Data under study
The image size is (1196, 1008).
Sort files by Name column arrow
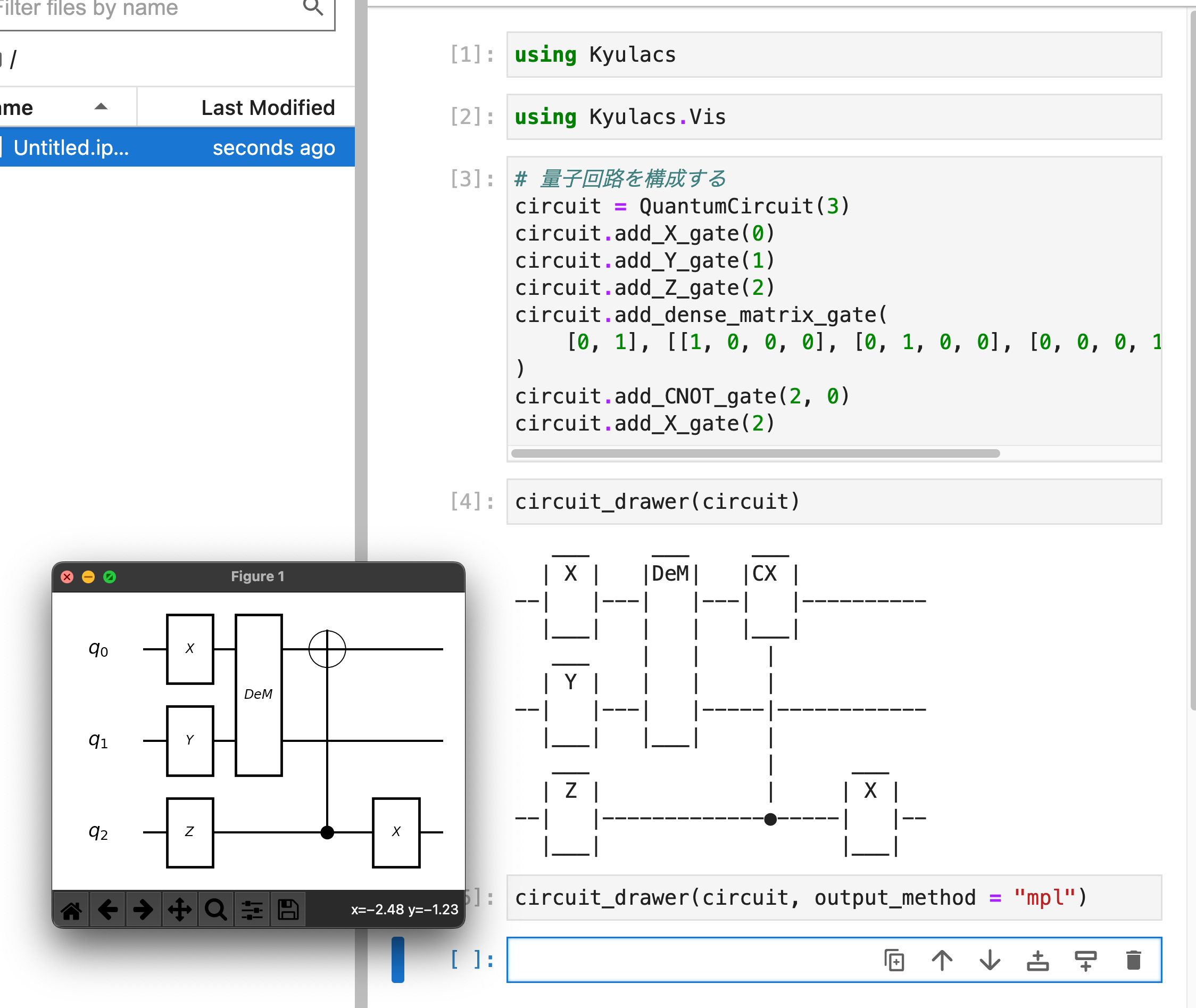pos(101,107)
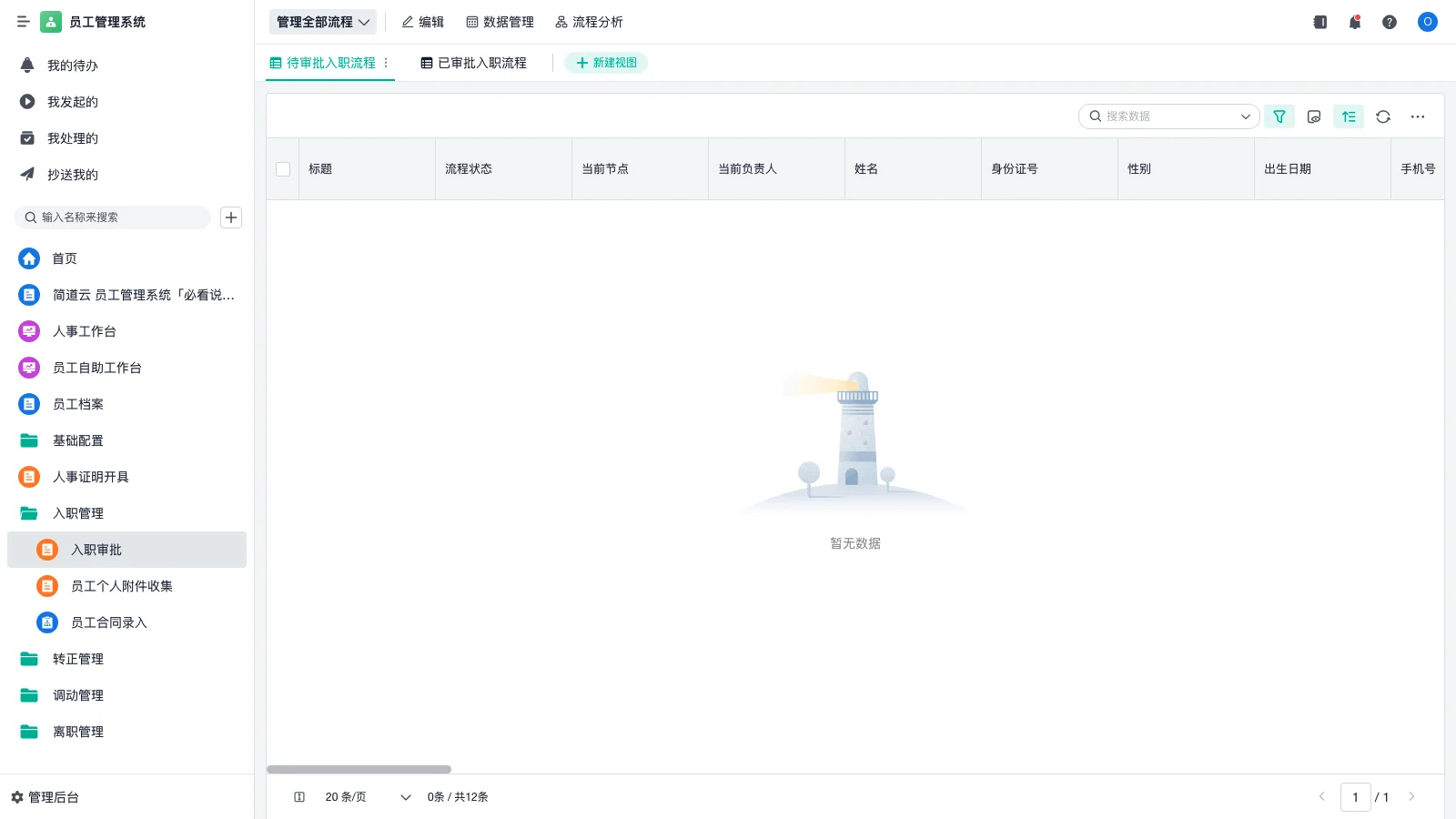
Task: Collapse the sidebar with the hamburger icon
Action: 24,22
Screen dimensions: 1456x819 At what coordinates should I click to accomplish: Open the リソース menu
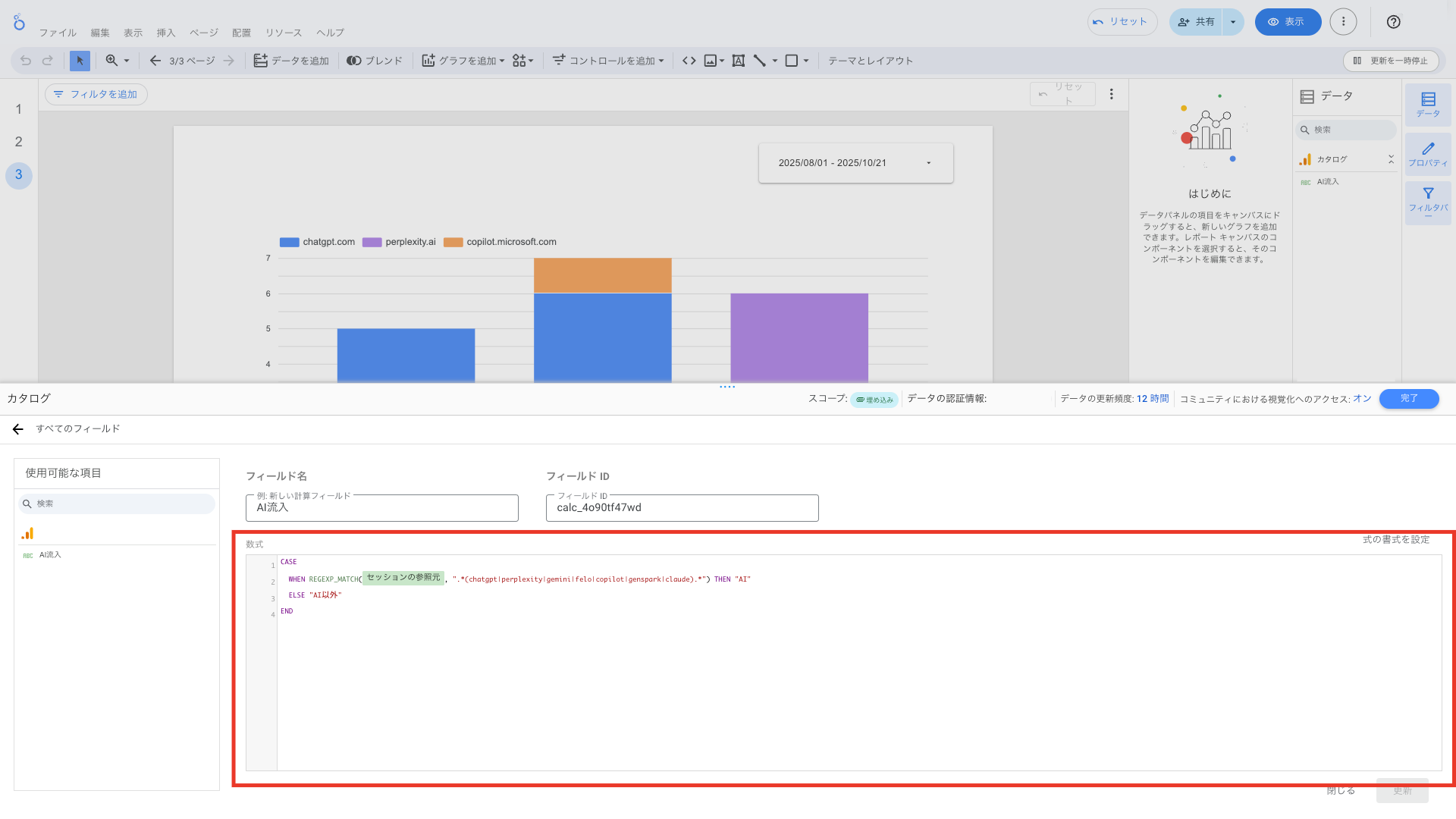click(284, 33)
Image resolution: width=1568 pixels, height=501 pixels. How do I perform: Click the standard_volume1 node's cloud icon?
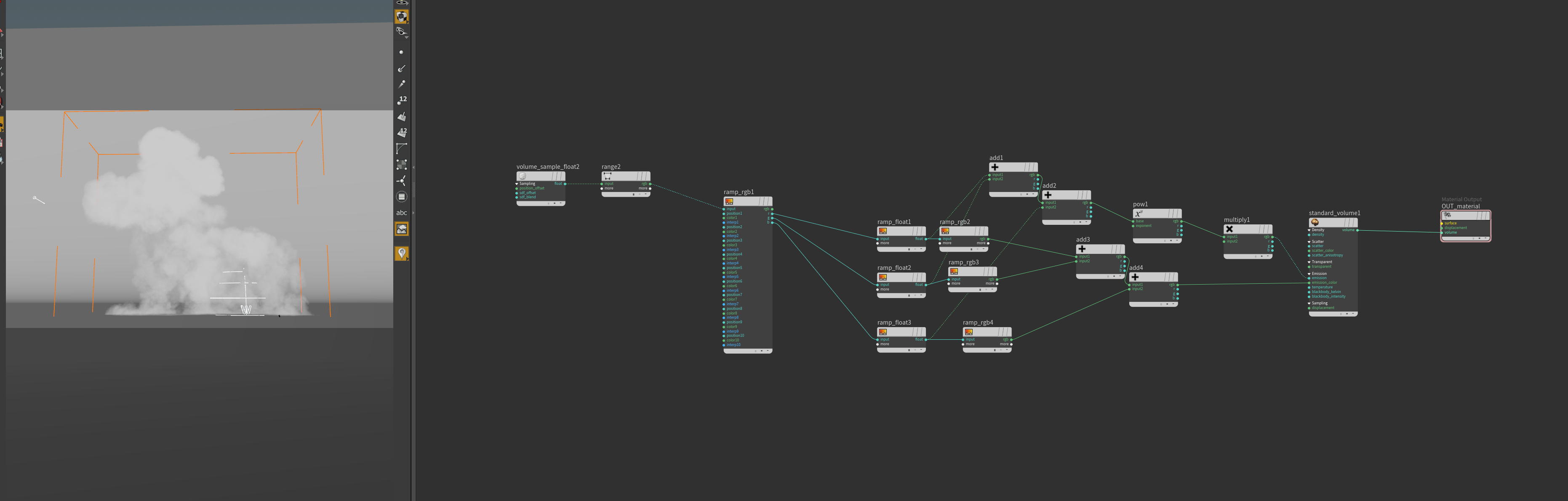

Assignment
The result should be the material above, unchanged and free of pictures; please print it.

Task answer
The image size is (1196, 1008).
Sort files by Name column arrow
pos(101,107)
Task: Collapse the sidebar with the hamburger icon
Action: 24,22
Screen dimensions: 1456x819 At what coordinates should I click to accomplish: Open the リソース menu
click(284, 33)
Image resolution: width=1568 pixels, height=501 pixels. How do I perform: Click the standard_volume1 node's cloud icon?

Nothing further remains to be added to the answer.